* Text provided:

* * * * * * * * *

The height of the projections 44 of the sizing roller 42 is proportional to the thickness of the ice layer on the drum surface 20, which for the purposes of ice-blast cleaning is preferably in the range of 1/16" to 3/16". The spacing between the projections 44 should be in the same range and the sizer roller 42 is preferably located so that the tips of the projections 44 are at least 1/32 of an inch from the drum surface 20. This arrangement is suitable for fracturing the ice layer formed on the drum surface 20 and then lifting the resulting particles away from the drum surface 20 with minimum amounts of "snow" generated by pulverizing the ice. Any fractured chunks or flakes of ice which are not released from the drum surface 20 in this way are removed by the doctor blade 48, which comprises a non-abrasive scraper such as an aquaphobic plastic knife.

To avoid the production of "snow", further reduction of particle size, if required for better effect in blast cleaning, may be effected after transport of the particles from the outlet duct 12 and by means e.g. of an effective nozzle blast head as disclosed in co-pending patent application Ser. No. 08/203,584, filed Mar. 1, 1994.

In any event, the profiles of the harvesting and sizing rollers are designed to produce high quality cold dry particles suitable for fluidized storage, transport and subsequent sizing if required for improved blast cleaning effect.

The harvester roller 40 may be omitted. When the harvester roller 40 is provided, it has the advantage that it contacts the ice and releases the ice from the drum surface 20. However, the harvester roller 40 has the disadvantage that it produces large, randomly shaped ice flakes which must be re-broken to the desired particle size and which must be matched to the capacity of the sizer roller 42 without the production of too fine ice particles, which could result in plugging of the apparatus.

When the harvester roller 40 is omitted, the periphery of the sizer roller 42 may be designed with a suitable profile to produce the desired particle size by fracturing and sizing the ice in one step, thus combining sizing and harvesting.

Generally speaking, the smaller the particles formed or sized, the greater the difficulty in preventing fines built-up. A profiled harvester/sizer will normally remain clear of particles provided that they are non-adhering e.g. in the case of water ice, dry and cold will be defined by brittle fracture upon removal from the forming surface, and the treatment surfaces will best be aquaphobic. If required, the profiled sizer/harvester may be in addition mechanically cleaned by means such as a stiff brush using, e.g. in the case of water ice, aquaphobic bristles such as nylon or the like, e.g. as described in greater detail below with reference to FIGS. 4 and 5 or by a serrated fixed blade suitably fixed in proximity to the sizer and harvester rollers. Fixed blades operating on a forming surface have worked and are known in the art, but produce "shaved" fines and do not produce discrete sized particles and therefore have no useful value for blasting and cause agglomeration, build-up and transport problems. For purposes of particle production, fixed blades are better used to scavenge those ice portions not previously removed.

The present apparatus uses internal stresses in the ice layer to fracture uniform sizes rather than scraping, grinding or milling. The fracturing should be effected with minimum relative velocity, and by pressure applied by profiled shapes so that the natural brittleness and the expansion or contraction of the material will free it from both the drum surface, and also the harvester and sizer rollers. Fracture and sizing should be via directed forces in a pattern to produce desirable particle sizes, using the internal stresses of the solidified ice, rather than high power from the sizing roller. Consequently, prior art double profiled rollers and impact mills are less effective than the present apparatus.

* * * * * * * * *

[Stored entries]

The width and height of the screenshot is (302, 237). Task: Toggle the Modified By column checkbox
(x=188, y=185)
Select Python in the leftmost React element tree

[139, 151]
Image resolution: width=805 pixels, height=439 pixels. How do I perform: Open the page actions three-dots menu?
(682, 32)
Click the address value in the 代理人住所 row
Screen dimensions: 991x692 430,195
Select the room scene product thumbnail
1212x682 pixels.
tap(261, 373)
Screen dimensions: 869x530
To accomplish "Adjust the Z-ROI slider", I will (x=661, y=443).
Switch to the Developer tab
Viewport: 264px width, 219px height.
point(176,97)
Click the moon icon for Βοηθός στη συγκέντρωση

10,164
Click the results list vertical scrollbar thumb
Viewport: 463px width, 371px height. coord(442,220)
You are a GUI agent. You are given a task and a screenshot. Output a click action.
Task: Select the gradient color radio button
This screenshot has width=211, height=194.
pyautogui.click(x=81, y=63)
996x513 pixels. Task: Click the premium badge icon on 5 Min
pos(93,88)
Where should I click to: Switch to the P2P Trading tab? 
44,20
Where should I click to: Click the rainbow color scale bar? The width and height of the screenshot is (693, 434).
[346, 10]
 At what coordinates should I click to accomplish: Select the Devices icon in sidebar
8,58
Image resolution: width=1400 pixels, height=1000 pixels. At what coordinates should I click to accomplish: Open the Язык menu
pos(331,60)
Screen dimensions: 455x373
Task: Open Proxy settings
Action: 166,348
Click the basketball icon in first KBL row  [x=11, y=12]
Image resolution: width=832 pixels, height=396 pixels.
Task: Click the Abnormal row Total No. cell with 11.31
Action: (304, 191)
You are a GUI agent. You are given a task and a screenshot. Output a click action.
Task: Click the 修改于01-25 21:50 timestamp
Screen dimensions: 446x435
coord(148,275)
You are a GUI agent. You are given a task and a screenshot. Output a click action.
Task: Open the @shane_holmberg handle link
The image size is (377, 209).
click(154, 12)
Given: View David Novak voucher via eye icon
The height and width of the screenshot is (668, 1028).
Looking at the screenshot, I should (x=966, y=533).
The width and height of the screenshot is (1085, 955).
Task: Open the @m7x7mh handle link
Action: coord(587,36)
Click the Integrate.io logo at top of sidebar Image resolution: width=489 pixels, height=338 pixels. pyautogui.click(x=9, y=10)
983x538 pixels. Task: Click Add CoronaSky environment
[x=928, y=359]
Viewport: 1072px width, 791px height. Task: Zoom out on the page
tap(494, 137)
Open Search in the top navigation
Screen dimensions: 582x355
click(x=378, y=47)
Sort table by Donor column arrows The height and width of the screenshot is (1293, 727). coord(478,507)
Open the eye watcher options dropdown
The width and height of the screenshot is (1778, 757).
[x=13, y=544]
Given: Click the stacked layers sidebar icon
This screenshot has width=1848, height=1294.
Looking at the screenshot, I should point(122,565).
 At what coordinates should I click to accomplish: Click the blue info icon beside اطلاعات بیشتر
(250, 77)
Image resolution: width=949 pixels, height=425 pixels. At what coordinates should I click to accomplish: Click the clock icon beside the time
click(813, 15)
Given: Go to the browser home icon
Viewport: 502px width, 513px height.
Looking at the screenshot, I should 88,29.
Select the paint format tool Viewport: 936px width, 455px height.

* * * * * * * * *

Write out the passage of the text on ice particle sizing from "When the harvester roller 40 is omitted, the" up to and including "sizing and harvesting.", substituting "circumference" for "periphery".

When the harvester roller 40 is omitted, the circumference of the sizer roller 42 may be designed with a suitable profile to produce the desired particle size by fracturing and sizing the ice in one step, thus combining sizing and harvesting.